Our own time for significant mall-walking did not occur until we moved to Houston, more than forty years ago, when malls were in their heyday. Greenspoint Mall became the place for a weekly visit. The stores and food court were well attended for purchases of necessities and of snacks to eat while looking. We finally stopped going there when the socioeconomic environment started to slide in the Greenspoint area.
We then made Willowbrook Mall the site of our destinations for a weekend drive. The food court often became the place for a Saturday lunch. We finally learned in which arms of the sprawling complex our favorite shops were located and could browse through them without needing to expend extra effort finding them. By now, the kids seldom went with us; they had their own social needs and arrangements. Karen and I merely enjoyed each other’s company for a free hour of wandering.
We continued the endeavor even more so after we moved from the FM 1960 area to Cypress. The drive-time may have been about the same from Longwood as it had been from Ponderosa Forest. The destination was satisfactory for the effort.
Occasionally, we would visit a factory-outlet shopping center. A mall, usually, is a covered, air-conditioned place for casual walking and shopping in comfort, far removed from Houston’s humidity. However, some shoppers who desire bargains are willing to do so outside, although I prefer to attempt this only in early spring or late fall.
We have enjoyed an occasional visit to a shopping center in a foreign country. I was amused to see how international US commerce really is. A walk through a mall in Edinburgh did not differ from one in Germany. The accents and languages we heard may have been unlike ones we encountered in Houston, but the names of the stores and fast-food shops remained well-known. It was difficult to determine exactly where we might be in the world. It was, also, then that I realized covered shopping sites might not have been the invention of American commerce. A glass-covered Galleria in Florence, Milan or Moscow may be a prelude to the one found in west Houston.

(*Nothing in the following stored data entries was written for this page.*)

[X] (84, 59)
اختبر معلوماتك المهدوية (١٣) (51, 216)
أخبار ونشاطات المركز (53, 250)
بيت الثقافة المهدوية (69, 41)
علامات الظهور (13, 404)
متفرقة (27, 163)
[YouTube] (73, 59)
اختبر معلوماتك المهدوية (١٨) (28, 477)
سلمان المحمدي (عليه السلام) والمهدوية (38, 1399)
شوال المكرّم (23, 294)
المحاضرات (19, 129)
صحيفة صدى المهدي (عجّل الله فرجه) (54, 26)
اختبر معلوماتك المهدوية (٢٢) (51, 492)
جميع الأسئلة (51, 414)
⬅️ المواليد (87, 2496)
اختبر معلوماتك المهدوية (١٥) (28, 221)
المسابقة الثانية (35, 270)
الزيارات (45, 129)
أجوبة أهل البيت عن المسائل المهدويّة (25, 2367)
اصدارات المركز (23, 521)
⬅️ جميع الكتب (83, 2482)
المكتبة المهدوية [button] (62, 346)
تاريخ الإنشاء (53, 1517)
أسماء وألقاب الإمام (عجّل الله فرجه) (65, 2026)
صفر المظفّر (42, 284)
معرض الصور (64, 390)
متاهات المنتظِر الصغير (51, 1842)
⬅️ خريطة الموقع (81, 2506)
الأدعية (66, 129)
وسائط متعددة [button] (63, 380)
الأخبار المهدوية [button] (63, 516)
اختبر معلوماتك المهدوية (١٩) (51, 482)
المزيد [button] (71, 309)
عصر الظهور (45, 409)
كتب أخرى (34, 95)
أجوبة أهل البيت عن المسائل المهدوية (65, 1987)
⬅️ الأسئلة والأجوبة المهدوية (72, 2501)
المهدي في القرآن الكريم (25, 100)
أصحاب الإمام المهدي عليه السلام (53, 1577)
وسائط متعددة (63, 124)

Fifteen years ago, with our move to Eagle’s Trace and west Houston, our venues expanded to include First Colony, Memorial City, and Katy Mills, where we learned to look alternately into shops on both sides of the arcade rather than viewing each side independently as we made our way around the newer-designed circle of stores. We continued to enjoy the exercise of walking and its counterbalance of eating snack food as a reward.
Then came 2019. The coronavirus not only attacked people; it also devastated the world’s economy. It may be contributing to the demise of the shopping center, itself. Karen and I have not been in a mall since February 2019. The Christmas shopping displays for 2018 are the last ones I’ve seen in person. Amazon-dotcom has replaced every store which I formerly frequented. This may be equally true for a high majority of US shoppers.

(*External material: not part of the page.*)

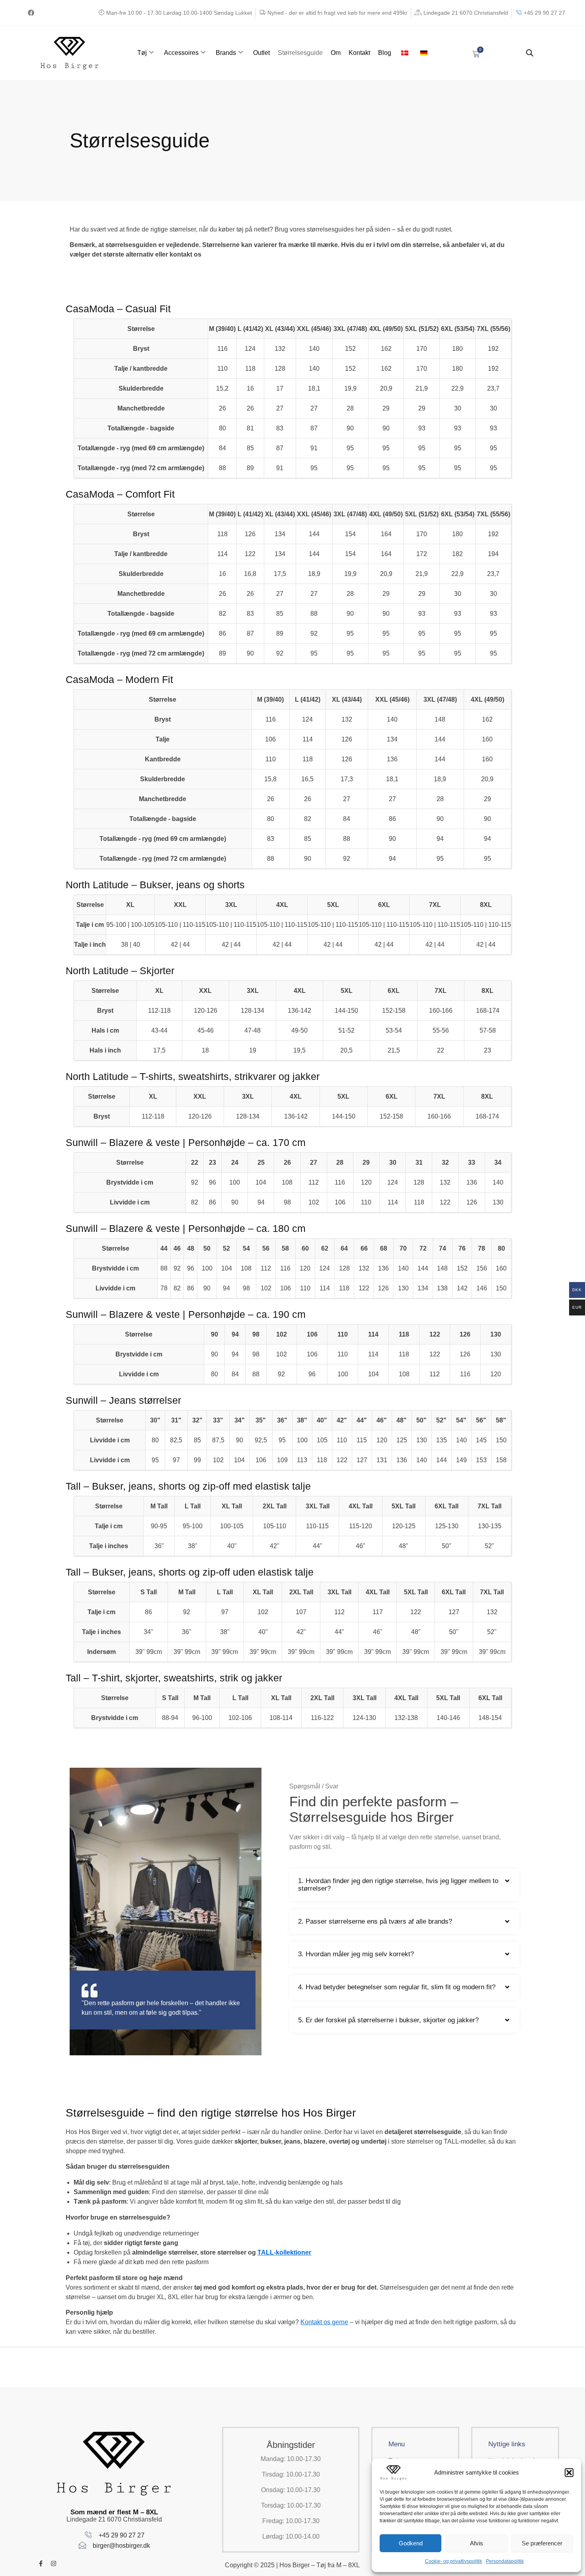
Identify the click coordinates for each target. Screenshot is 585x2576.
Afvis (476, 2543)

Recent news articles have indicated that a third of the J.C. Penney and Macy stores have been closed in the last five years. Almost all of those owned by Sears or Lord & Taylor have gone out of business. About half of the remaining 1,600 mall-based locations are expected to shutter by 2025.
My comments about my own experience of wandering through malls for both window shopping and real shopping, as well as for pleasure and exercise, may ultimately become a personal history no longer directly relevant to any who read these recollections. It would, indeed, be ironic if the Mall of the Americas in Bloomington Minnesota becomes a site to be visited as tourists currently view the Colosseum in Rome.